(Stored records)
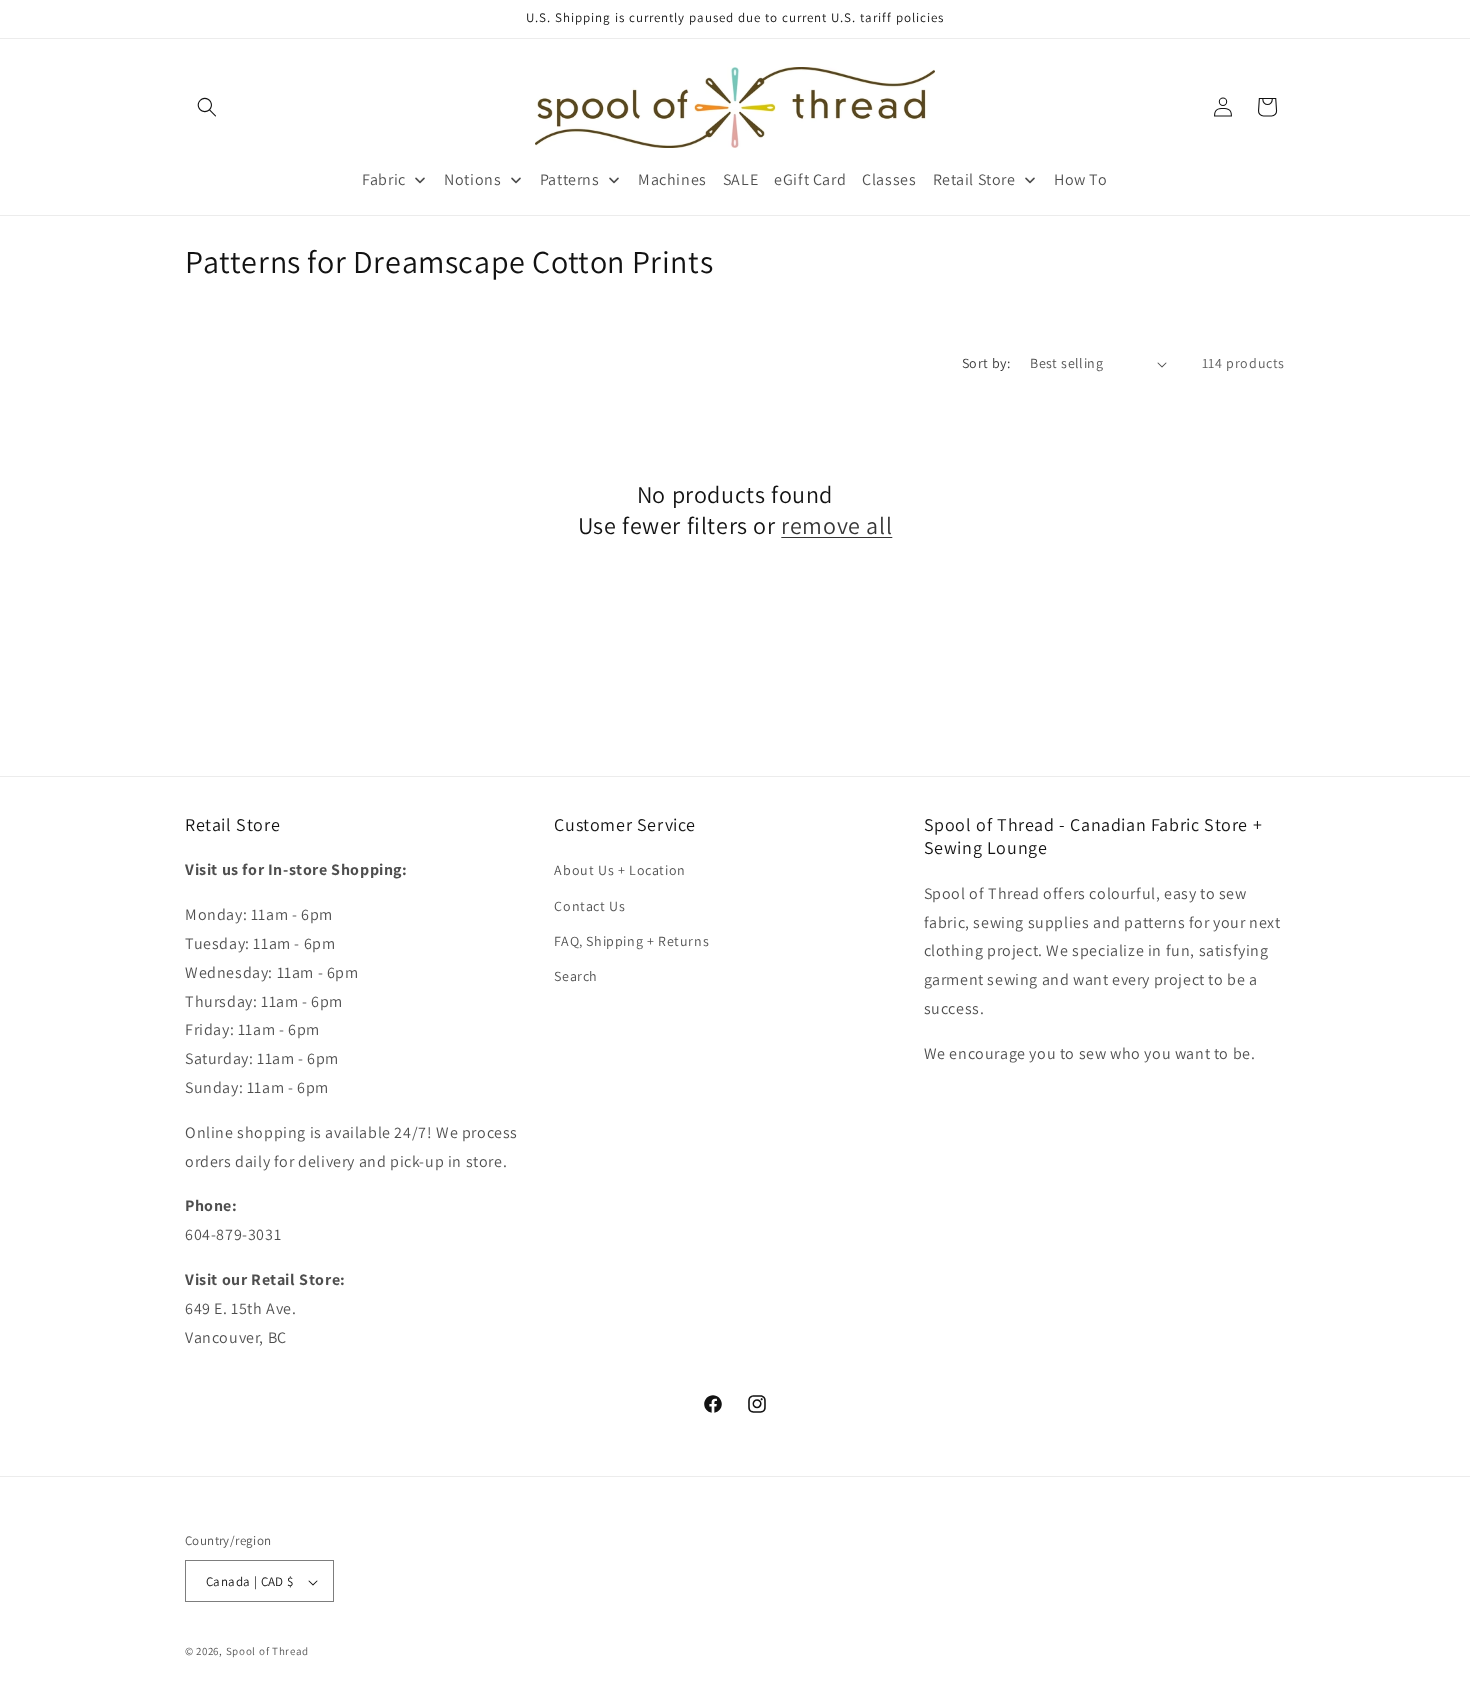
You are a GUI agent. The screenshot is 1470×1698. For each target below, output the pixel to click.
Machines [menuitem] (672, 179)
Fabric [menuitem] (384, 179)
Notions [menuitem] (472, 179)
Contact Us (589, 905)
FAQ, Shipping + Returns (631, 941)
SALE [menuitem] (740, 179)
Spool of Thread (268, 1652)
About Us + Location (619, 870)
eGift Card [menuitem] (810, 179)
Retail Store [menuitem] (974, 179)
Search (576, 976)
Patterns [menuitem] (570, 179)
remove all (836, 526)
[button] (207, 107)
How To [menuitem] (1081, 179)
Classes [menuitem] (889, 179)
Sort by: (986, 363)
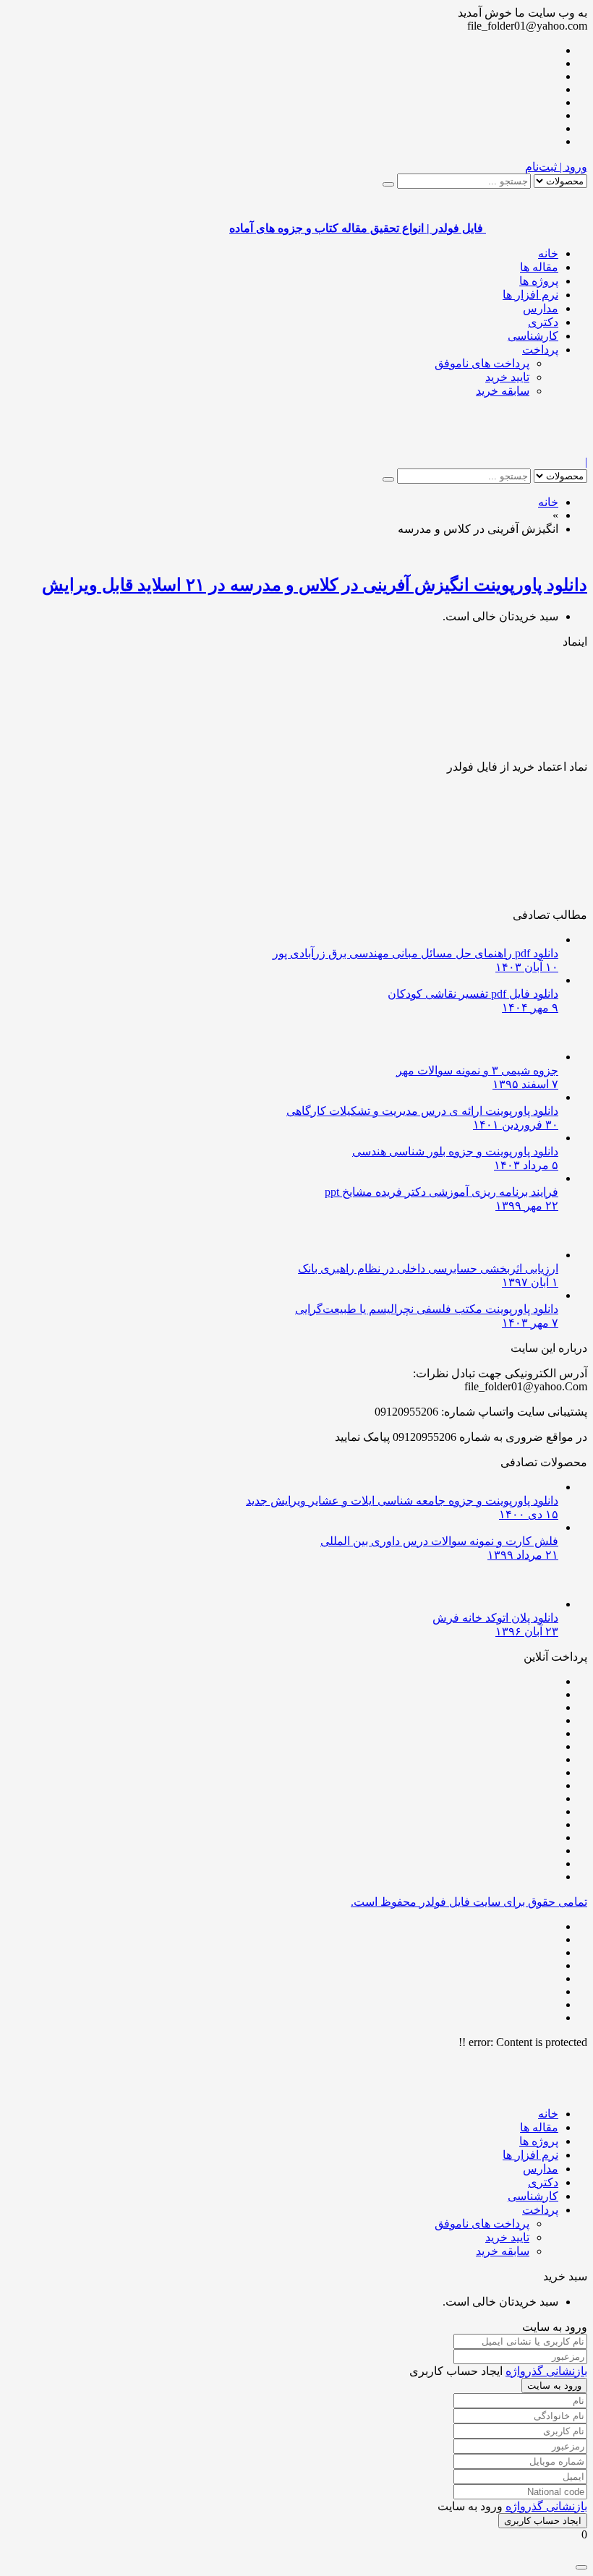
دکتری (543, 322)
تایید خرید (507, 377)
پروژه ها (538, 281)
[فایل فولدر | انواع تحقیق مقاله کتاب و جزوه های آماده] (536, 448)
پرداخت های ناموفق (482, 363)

Task to carry out:
Find the string "menuitem" in the records, then copy each line where it occurs.

Problem solution:
Machines [menuitem] (672, 179)
Fabric [menuitem] (384, 179)
Notions [menuitem] (472, 179)
SALE [menuitem] (740, 179)
eGift Card [menuitem] (810, 179)
Retail Store [menuitem] (974, 179)
Patterns [menuitem] (570, 179)
How To [menuitem] (1081, 179)
Classes [menuitem] (889, 179)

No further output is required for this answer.